Investors can sell the units in Reliance Infrastructure fund.

While infrastructure as a theme has underperformed broad markets over the last couple of years, this fund has significantly lagged its benchmark BSE 100 as well as peers.

Delay in deploying its offer proceeds in 2009 has cost the fund dearly in terms of returns.

Had you invested Rs 10,000 in this fund during its launch in June 2009, your investment will now be worth Rs 6,500, taking a nasty 35 per cent loss. The fund's benchmark, on the other hand, rose by about 2 per cent during this period.

Besides, the fund's exposure to risky mid- and small-cap stocks now, at a time when the infrastructure theme has been de-rated in the market, does not inspire confidence. Investors can, instead, switch to regular diversified funds.

Sector woes

Infrastructure and engineering sectors have been languishing after their short-lived bounce-back in 2009. Policy issues and macro events such as investment activity have become key determinants for a turnaround in the performance of stocks in the sector. This makes it increasingly difficult for investors to take a call on the infrastructure theme, unless, of course, they follow the sector events closely. On the other hand, well-managed diversified funds have, time and again, proved their capability to time entries into opportune sectors. Any rally in the infrastructure theme, therefore, is likely to be identified by diversified funds as well.

Performance

Reliance Infrastructure could not capitalise much during the 2009 rally as it had yet to deploy its massive NFO collection of Rs 2,350 crore in the market.

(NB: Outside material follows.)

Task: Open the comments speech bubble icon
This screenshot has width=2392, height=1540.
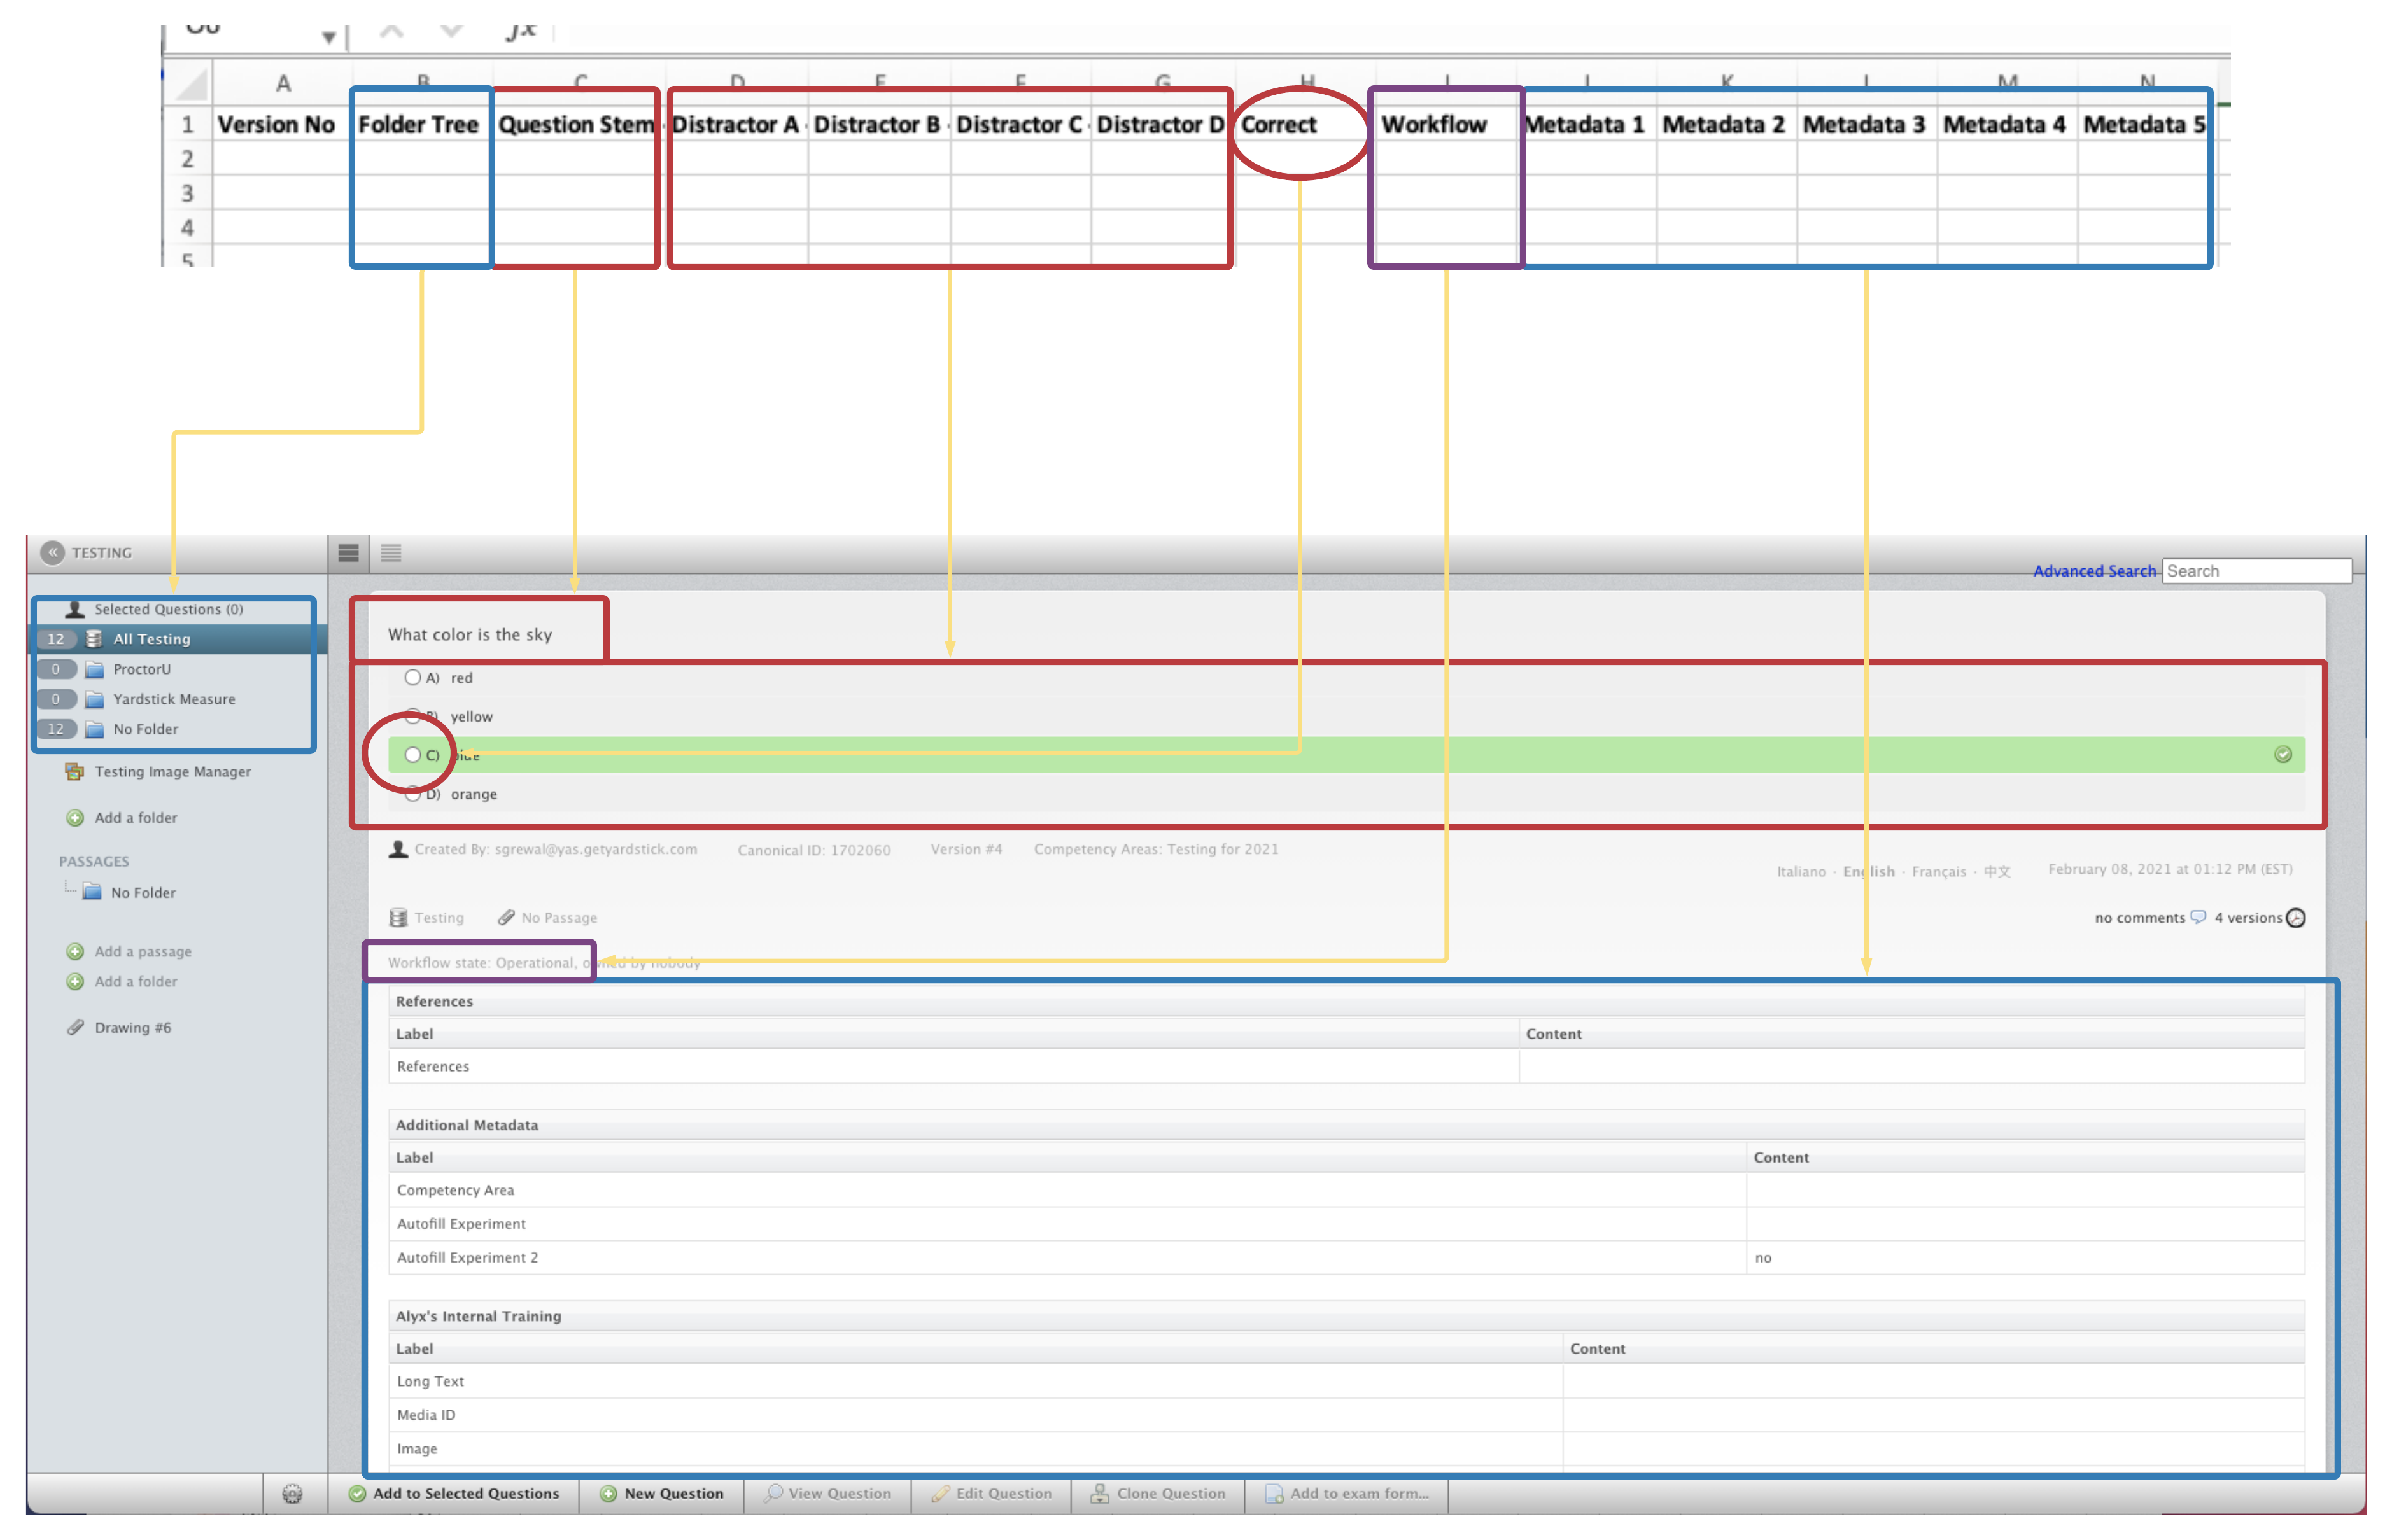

By December 2009, it was only 75 per cent invested in equities and therefore only gained about 14 per cent between July and December 2009, when many of its peers managed well over 20 per cent. In 2010, it was the only infrastructure fund, besides Sahara Infrastructure, to deliver negative returns.

Regardless of the sector travails, Reliance Infrastructure has had a forgettable performance. The fund declined 36 per cent in the last one year, far higher than Canara Robeco's fall of 14 per cent and the category average of 24 per cent.

Canara Robeco's large-cap focus helped it contain declines better.

Reliance Infrastructure's presence in small and mid-cap infrastructure stocks, seen as risky in the current market condition, appears to have led to its underperformance. The fund has only 40 per cent exposure to stocks with a market capitalisation of over Rs 10,000 crore. Over 50 per cent of assets are parked in small and mid-cap bets.

SPML Infra, Jayaswal Neco Industries, Gayatri Projects, PSL and KSB Pumps are some of the small and mid-cap companies in its portfolio that do not inspire confidence based on their current fundamentals. Besides, given that many engineering and infrastructure companies with a good track record are presently available at reasonable valuations, bets in smaller companies increase the risk profile of the fund.

Assets under management have fallen over 70 per cent to Rs 670 crore, far higher than the decline in NAV since launch. This suggests investors have been in withdrawal mode.